In the late eighteenth century, parts of the Grand Union Canal passing through the property were widened and landscaped on the insistence of William Capell, 4th Earl of Essex, who sat on the board of the canal company.

C. 1799–1805, the 5th Earl of Essex commissioned James Wyatt to remodel the house in the Gothic style, and Humphry Repton to overhaul the park. Later, a number of lodges and other buildings were constructed by Wyatt's nephew, Jeffry Wyatville; of these, only Cassiobury Lodge in Gade Avenue survives. At this time the park comprised 693 acre, the Home Park and the Upper Park being separated by the River Gade. The Upper Park became the West Herts Golf Course.
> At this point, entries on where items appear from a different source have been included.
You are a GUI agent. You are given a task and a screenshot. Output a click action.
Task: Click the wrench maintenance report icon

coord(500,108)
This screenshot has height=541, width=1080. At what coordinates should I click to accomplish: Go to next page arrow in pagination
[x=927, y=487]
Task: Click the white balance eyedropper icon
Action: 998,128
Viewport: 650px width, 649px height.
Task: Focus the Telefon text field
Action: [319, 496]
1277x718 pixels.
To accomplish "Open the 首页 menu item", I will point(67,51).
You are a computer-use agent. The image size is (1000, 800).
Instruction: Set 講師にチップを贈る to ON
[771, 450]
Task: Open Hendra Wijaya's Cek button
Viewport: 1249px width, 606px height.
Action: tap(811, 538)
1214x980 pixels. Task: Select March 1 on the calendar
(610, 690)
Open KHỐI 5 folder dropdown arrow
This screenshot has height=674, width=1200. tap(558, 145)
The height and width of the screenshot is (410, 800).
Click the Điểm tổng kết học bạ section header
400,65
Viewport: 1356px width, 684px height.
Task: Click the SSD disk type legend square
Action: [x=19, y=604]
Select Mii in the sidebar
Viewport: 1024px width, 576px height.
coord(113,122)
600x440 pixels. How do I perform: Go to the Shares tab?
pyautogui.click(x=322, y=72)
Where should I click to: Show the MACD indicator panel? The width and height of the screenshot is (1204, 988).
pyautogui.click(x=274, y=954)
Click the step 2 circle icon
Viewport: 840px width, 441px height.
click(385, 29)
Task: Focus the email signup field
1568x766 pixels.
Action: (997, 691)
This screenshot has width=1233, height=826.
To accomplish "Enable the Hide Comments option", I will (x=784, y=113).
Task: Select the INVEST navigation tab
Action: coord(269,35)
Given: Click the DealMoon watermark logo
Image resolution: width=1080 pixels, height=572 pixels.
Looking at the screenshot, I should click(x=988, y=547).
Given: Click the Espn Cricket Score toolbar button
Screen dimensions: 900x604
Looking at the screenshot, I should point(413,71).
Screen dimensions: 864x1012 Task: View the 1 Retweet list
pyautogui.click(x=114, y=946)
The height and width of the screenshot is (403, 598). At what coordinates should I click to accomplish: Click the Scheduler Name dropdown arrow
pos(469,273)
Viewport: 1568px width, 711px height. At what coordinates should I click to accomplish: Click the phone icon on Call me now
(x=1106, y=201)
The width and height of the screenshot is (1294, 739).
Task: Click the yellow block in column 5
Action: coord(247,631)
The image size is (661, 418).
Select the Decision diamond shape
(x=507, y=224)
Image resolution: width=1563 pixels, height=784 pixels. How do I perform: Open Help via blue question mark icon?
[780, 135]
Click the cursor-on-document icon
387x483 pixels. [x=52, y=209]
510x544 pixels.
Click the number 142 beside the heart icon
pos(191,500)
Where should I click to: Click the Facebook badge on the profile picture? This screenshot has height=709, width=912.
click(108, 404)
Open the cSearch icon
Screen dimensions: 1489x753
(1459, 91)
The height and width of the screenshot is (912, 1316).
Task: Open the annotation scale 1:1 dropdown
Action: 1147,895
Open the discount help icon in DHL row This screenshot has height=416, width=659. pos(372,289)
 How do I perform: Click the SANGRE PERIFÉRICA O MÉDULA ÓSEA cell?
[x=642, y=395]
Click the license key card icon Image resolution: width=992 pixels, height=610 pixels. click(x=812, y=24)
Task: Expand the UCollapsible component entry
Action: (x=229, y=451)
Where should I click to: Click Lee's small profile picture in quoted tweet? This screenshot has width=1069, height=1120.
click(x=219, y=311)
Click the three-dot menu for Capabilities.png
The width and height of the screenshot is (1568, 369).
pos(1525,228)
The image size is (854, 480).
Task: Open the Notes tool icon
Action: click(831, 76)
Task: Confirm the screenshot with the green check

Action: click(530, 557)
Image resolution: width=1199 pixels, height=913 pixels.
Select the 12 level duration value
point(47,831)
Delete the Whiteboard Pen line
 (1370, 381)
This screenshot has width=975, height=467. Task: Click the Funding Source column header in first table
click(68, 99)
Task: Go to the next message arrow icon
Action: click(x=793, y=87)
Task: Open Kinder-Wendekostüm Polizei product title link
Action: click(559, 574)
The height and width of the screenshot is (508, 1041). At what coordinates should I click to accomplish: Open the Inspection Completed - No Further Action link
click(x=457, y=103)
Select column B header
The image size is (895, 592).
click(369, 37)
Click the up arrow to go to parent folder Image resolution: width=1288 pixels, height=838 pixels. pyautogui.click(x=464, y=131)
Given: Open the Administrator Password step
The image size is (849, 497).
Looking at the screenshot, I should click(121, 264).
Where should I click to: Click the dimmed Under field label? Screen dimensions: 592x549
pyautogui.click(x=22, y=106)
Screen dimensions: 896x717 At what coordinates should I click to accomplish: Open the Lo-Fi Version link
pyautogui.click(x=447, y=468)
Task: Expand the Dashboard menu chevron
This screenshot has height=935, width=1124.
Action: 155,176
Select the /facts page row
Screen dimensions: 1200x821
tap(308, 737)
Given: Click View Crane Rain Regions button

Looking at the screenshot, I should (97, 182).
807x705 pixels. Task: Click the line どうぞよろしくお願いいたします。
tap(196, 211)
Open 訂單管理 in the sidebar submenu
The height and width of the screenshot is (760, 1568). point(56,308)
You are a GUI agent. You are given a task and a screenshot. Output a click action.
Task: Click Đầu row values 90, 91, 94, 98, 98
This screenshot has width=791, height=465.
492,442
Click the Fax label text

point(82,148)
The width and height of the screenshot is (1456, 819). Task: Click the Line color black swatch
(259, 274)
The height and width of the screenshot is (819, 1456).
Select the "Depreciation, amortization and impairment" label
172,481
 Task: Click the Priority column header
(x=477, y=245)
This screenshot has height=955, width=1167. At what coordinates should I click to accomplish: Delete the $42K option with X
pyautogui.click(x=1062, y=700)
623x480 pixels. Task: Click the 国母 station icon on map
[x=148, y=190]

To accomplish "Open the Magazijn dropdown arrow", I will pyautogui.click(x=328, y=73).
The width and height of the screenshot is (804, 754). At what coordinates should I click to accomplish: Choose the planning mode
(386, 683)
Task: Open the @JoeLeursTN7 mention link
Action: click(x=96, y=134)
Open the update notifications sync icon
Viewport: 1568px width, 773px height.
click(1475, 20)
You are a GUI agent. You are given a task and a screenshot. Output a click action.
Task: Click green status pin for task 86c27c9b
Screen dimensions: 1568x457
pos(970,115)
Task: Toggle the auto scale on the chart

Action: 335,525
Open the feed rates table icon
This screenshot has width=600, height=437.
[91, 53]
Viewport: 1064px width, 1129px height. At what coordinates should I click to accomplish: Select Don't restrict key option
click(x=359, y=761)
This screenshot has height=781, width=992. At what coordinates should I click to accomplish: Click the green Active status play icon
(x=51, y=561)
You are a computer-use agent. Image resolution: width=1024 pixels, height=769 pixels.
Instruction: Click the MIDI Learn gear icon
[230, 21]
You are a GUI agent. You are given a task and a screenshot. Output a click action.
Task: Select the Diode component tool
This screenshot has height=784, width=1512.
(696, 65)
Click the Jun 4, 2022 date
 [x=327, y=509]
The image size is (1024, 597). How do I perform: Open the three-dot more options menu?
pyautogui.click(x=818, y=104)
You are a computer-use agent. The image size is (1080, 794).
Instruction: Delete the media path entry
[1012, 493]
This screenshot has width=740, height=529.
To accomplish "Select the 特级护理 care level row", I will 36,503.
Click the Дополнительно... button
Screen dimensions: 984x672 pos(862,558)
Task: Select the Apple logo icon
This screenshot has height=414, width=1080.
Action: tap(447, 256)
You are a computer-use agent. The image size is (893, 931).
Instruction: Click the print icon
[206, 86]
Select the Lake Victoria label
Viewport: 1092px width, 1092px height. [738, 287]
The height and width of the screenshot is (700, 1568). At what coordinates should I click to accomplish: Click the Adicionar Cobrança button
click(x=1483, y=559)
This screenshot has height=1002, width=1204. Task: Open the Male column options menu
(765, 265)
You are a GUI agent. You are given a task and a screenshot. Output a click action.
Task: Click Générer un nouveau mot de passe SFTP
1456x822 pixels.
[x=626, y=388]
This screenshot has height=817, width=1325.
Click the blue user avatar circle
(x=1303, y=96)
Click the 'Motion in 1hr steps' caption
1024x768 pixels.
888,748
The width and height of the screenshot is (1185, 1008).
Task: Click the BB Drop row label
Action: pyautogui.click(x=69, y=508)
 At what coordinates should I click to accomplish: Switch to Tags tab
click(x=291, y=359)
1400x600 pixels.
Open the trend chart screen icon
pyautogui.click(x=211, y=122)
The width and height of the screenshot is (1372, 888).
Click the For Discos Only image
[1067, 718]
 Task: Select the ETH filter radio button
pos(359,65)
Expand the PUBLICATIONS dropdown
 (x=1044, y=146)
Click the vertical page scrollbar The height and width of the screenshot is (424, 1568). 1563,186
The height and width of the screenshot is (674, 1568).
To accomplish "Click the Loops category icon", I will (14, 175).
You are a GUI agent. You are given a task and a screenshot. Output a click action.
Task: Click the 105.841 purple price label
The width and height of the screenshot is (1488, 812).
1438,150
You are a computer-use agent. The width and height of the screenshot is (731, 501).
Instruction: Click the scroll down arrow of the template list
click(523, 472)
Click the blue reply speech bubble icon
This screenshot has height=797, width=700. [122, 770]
In 1841 a fire destroyed the orangery, which was filled with newly collected plants and fine orange trees, some of which had been presented to the 6th Earl by Louis XVIII. Herds of deer roamed the park. Parties were a regular feature at the weekends. The public were allowed to ride and walk through the grounds, but had to apply for a ticket in advance.

===20th century===
George Capell, 7th Earl of Essex married an American heiress, helping to maintain the estate. The parties and entertainments at Cassiobury House continued into the new century: in 1902 it was visited by the young Winston Churchill and King Edward VII. But at about this time the Essex family planned to let the house and live in London. The upkeep was becoming increasingly expensive. In 1909, 184 acre of parkland were sold, most to Watford Borough Council for housing and the public park. After the 7th Earl's death (1916), his widow and her son, the 8th Earl, sold up in 1922 to pay death duties, and the house was demolished for its materials in 1927.
More land for the public park was purchased by Watford Borough Council in 1930.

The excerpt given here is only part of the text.